Recommended Runtime Object
public final class ActiveSiteRuntime {
private final SiteRef ref;
private final SiteCoordinate coordinate;
private final RuntimeFootprint footprint;
private final SiteTypeDefinition type;
private int stability;
private SitePhase phase;
}public record RuntimeFootprint(
BlockPos anchor,
Set<Long> coveredChunkKeys
) {}Coverage Chunk Algorithm
If runtime interacts with chunk lifecycle, it needs a stable footprint rule first. Once coveredChunkKeys are written into the ledger, runtime should not re-derive ruin truth every time a chunk enters memory.
- The ledger stores anchor
anchor. - Runtime parameters provide an event radius or active boundary.
- Formal survey or activation computes
coveredChunkKeys. - Runtime registration inserts those keys into
sitesByChunk. - Chunk-side events operate only on the local state attached to those keys.
As a result:
ChunkEvent.Unloadmay release local cache,- it may not delete the world ledger,
- and runtime cannot be treated as a derivative of chunk loadedness.
World Ledger Versus Biome And Structure
The ledger only stores resolved results. It does not preserve half-finished "structure decided one half, biome decided the other half" logic. After resolution, the ledger should contain only:
- concrete instance reference,
- anchor,
- covered chunks,
- lifecycle state,
- stable fields required by runtime and recovery.
State Transitions
| Input phase | Output phase | Allowed writes |
|---|---|---|
| formal survey | world ledger | DiscoveredSiteRecord, SiteRef, coverage keys |
| activation | runtime registry | ActiveSiteRuntime, ownership relation, chunk index registration |
| site progression | runtime internals | pressure, phase, disturbance, local events |
| recovery | world ledger + result snapshot | lifecycle updates, recovery result, long-term knowledge |
| chunk unload / unwatch | support layer | local cache release, client subscription cleanup |
chunk unload and player unwatch are not ruin lifecycle events.

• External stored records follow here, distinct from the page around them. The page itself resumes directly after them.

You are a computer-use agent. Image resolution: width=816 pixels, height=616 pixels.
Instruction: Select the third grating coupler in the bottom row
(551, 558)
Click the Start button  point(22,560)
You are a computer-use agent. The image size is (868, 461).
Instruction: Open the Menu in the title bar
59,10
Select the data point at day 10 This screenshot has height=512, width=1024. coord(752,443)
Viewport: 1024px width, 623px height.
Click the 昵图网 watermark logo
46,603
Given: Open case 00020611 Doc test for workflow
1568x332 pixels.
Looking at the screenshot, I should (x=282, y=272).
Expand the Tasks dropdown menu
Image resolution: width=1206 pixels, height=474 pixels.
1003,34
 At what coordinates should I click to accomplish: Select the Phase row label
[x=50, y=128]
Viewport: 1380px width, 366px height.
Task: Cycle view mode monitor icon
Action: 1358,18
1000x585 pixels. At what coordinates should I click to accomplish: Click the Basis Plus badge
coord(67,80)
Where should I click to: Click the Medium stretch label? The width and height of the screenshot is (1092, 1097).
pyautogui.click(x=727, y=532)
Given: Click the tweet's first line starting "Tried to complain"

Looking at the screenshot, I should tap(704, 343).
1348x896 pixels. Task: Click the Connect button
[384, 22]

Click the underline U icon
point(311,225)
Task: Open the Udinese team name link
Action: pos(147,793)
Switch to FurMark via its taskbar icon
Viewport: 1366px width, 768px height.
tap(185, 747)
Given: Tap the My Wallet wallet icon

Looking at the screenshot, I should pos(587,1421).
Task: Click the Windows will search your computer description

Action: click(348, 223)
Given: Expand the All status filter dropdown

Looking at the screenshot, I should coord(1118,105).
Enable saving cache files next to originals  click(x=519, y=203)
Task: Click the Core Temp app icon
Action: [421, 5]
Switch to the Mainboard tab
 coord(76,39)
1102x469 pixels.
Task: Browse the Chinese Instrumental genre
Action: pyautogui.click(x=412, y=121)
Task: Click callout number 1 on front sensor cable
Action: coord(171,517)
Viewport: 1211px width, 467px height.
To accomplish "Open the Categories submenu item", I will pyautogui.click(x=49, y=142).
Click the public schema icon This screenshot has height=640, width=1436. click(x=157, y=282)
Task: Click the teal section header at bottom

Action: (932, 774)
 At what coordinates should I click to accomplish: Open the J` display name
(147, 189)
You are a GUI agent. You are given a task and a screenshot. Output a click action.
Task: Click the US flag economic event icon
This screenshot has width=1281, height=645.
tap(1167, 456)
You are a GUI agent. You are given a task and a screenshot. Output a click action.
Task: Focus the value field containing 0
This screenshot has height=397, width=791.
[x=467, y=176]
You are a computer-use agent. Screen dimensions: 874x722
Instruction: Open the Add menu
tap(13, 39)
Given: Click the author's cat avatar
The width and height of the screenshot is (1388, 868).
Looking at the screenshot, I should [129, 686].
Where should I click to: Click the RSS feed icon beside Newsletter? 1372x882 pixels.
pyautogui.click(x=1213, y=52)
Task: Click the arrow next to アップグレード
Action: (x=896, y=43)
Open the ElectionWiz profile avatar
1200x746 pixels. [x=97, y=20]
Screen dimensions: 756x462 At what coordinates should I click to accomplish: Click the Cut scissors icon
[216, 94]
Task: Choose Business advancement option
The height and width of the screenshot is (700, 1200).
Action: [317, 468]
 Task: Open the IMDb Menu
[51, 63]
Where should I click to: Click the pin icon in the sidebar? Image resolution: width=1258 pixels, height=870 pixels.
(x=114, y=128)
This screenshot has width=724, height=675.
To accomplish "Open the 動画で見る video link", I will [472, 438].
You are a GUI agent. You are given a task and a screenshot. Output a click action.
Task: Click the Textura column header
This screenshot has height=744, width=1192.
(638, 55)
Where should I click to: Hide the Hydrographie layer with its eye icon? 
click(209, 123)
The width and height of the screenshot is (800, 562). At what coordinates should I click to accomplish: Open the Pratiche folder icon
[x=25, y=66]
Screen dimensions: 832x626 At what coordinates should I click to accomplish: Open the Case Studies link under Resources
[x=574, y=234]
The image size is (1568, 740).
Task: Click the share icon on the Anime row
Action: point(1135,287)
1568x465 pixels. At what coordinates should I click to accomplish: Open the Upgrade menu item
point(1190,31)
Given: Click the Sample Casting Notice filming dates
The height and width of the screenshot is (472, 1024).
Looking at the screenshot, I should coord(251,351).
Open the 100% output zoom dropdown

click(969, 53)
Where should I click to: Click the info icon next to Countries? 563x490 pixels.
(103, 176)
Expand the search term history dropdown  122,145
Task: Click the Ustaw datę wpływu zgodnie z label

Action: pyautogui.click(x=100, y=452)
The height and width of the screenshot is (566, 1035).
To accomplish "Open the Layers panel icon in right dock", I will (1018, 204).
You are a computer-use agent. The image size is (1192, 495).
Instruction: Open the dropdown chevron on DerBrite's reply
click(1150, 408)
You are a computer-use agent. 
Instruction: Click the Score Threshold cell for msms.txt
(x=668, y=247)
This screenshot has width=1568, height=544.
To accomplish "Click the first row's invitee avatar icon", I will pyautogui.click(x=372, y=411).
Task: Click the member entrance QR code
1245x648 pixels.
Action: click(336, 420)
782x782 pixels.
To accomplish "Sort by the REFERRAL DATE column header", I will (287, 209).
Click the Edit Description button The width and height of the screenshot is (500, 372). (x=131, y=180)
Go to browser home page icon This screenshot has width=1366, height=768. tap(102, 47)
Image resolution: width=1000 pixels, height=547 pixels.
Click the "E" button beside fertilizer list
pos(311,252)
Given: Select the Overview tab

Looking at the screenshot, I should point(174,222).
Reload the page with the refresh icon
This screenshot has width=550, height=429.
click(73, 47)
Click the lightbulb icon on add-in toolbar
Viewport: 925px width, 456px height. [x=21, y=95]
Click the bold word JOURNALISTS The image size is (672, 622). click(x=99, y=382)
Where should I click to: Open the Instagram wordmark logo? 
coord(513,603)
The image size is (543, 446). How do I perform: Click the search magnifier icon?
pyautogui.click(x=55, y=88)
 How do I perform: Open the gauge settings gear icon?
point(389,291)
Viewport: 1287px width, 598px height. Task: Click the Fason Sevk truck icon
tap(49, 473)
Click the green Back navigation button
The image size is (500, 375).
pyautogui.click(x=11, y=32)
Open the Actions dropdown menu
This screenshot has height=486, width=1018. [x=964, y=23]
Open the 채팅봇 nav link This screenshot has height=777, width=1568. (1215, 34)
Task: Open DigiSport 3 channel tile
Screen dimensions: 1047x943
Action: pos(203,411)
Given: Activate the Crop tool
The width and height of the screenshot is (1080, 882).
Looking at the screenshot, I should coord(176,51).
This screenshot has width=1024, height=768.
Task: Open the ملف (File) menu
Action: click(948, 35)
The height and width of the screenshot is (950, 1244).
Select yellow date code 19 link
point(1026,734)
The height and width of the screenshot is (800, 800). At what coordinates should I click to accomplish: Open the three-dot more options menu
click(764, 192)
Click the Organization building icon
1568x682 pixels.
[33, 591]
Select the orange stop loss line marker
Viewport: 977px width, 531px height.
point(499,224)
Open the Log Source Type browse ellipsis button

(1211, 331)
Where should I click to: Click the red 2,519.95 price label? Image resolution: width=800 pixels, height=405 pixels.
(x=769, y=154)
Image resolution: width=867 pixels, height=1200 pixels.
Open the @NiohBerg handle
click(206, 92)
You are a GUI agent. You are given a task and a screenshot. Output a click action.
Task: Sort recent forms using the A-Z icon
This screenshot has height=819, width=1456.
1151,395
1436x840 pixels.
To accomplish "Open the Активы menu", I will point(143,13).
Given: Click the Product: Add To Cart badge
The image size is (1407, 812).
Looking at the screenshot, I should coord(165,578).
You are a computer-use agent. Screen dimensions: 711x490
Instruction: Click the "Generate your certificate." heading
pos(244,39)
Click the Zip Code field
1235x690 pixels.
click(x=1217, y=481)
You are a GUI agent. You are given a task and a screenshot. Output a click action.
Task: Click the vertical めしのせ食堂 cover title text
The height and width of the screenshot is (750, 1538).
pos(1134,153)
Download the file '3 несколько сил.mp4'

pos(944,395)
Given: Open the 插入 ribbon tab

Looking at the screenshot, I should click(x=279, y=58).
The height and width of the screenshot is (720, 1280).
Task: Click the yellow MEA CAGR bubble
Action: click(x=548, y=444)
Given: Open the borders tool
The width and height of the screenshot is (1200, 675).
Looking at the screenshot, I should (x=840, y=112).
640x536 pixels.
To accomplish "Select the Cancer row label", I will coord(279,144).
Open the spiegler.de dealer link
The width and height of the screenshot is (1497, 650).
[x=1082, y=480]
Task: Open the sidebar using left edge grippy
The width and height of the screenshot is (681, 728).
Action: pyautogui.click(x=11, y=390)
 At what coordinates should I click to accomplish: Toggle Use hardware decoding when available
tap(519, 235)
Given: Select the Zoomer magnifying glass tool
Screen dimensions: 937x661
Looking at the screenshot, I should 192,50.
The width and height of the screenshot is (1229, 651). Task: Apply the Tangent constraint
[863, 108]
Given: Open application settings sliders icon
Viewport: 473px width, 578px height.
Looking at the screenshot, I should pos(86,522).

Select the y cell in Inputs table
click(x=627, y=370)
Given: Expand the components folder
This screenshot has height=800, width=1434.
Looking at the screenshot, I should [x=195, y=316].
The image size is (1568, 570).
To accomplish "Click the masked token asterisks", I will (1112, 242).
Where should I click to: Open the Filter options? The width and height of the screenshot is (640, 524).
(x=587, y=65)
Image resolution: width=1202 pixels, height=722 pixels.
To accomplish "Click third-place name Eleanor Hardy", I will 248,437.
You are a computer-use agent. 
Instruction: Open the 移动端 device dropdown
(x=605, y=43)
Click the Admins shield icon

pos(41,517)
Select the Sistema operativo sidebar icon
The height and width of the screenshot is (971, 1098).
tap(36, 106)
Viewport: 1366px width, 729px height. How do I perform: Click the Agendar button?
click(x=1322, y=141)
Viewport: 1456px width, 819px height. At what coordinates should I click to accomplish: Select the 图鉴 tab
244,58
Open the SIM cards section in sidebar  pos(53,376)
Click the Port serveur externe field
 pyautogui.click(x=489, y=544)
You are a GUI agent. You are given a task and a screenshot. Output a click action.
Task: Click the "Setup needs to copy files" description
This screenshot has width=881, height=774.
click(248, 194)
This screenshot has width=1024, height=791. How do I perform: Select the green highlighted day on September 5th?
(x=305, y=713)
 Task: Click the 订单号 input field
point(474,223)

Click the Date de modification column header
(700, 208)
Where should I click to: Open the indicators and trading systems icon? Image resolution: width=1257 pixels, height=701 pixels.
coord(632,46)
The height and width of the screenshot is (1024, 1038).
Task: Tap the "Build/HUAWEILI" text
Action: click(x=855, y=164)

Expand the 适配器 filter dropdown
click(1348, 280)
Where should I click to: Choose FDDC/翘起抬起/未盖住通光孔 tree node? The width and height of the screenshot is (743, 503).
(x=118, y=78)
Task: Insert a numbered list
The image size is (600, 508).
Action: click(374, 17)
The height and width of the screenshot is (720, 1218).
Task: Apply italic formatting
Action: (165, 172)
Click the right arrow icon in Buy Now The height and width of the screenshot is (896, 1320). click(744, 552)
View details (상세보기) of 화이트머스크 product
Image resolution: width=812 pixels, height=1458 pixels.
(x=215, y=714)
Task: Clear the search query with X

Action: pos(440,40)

They only manage the support layer.
Client Rules
The client may read only:
- saved values derived from runtime,
- saved recovery snapshots,
- chunk-local data that the server explicitly syncs.
The client may not infer ledger truth and may not persist runtime state.
Design No-Go Zones
- making runtime truth depend on chunk load state,
- moving the world ledger into player short markers,
- turning the client presentation layer into a second state authority.